What to work on:
Copy verbatim the span of lines beginning at the line that contains "Open システムの保護 link" and ending with the final line of the data. Exclude pictures from the copy.

(Stored data entries)
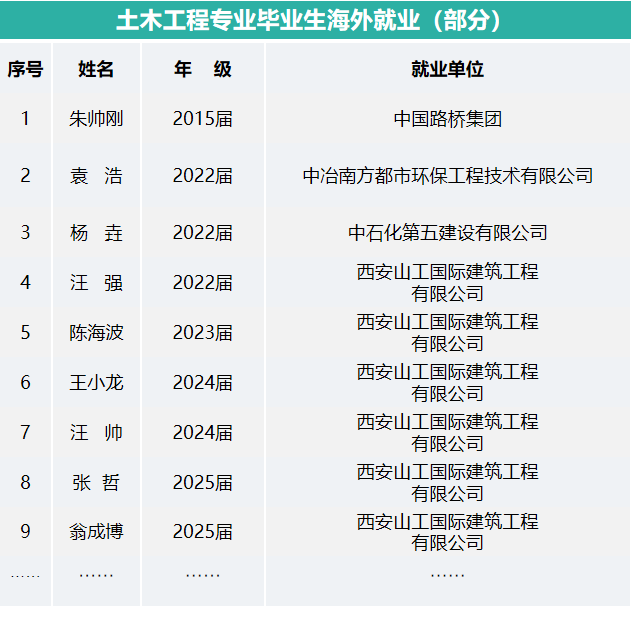Screen dimensions: 633x619
Task: Click the name 汪强 in row 4
Action: click(x=96, y=283)
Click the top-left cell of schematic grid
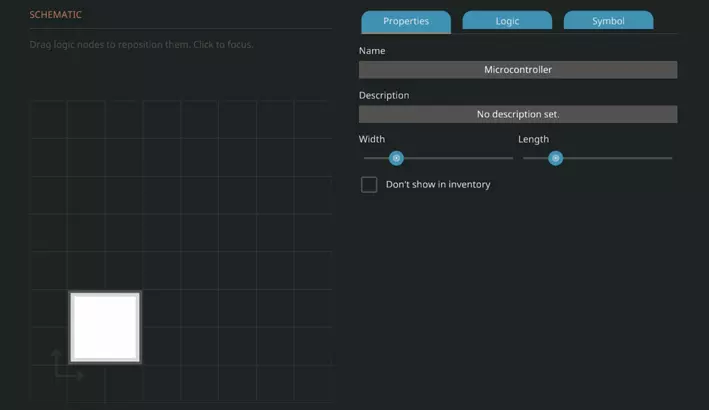The height and width of the screenshot is (410, 709). click(x=49, y=119)
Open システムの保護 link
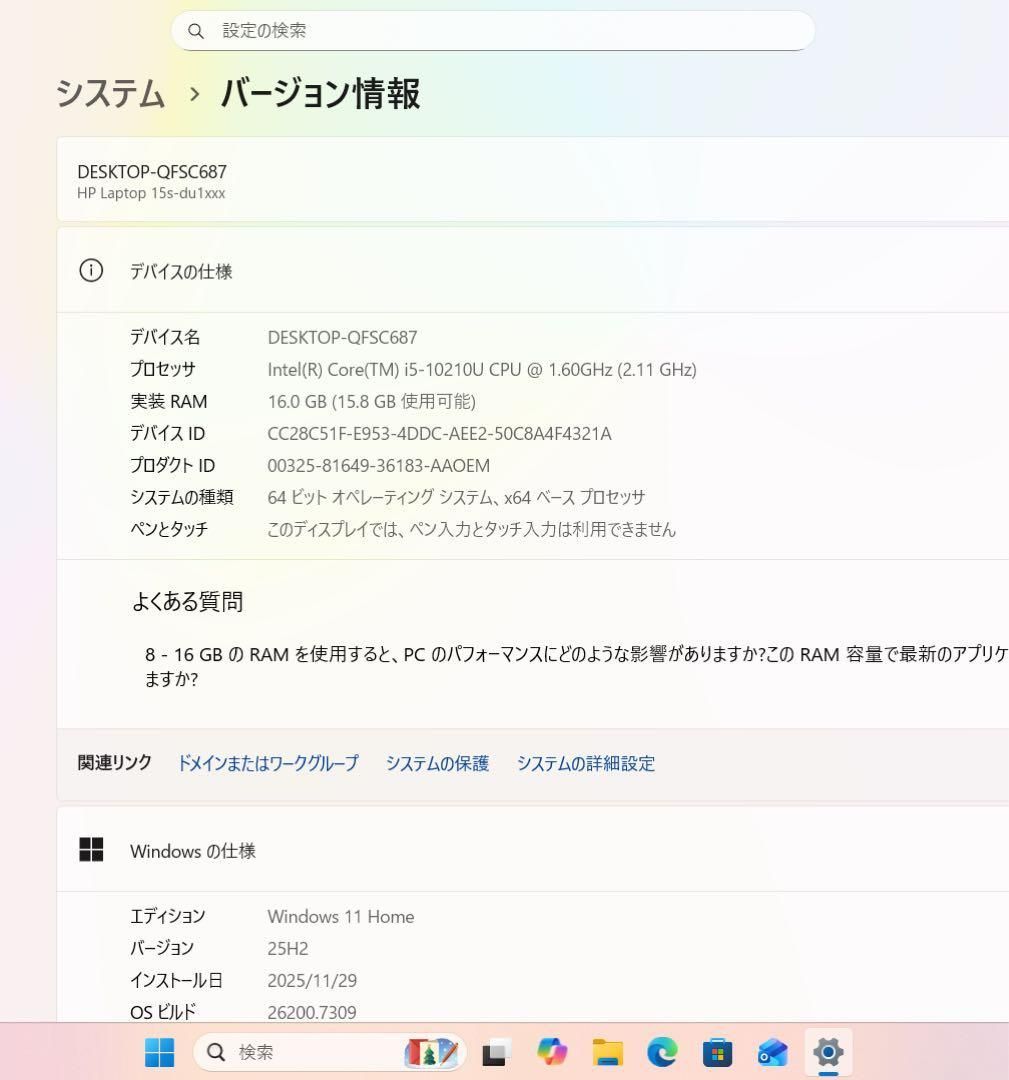This screenshot has height=1080, width=1009. point(437,763)
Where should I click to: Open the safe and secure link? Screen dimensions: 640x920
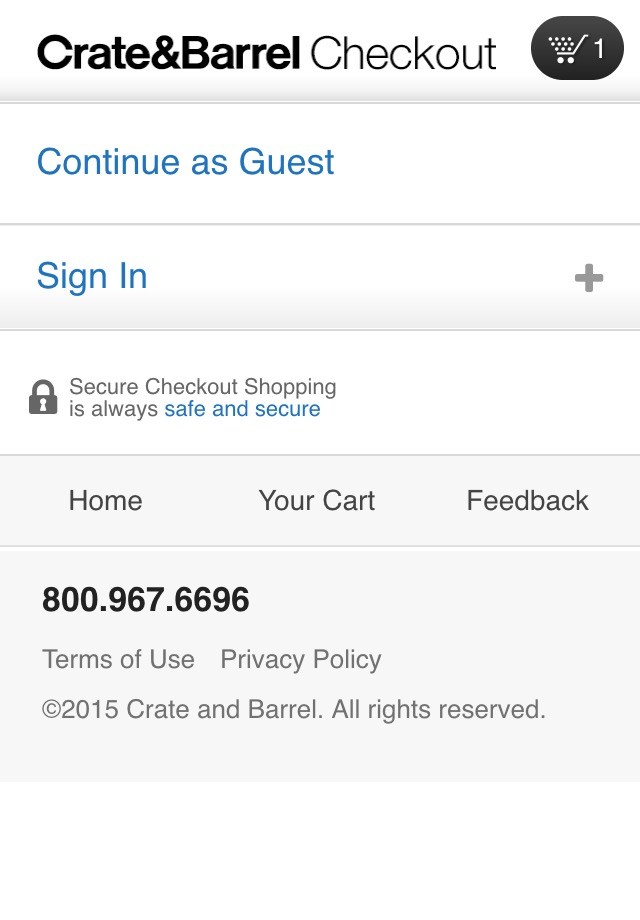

Response to the exercise:
Open システムの保護 link
This screenshot has height=1080, width=1009. point(437,763)
Where should I click to: Open the safe and secure link? Screen dimensions: 640x920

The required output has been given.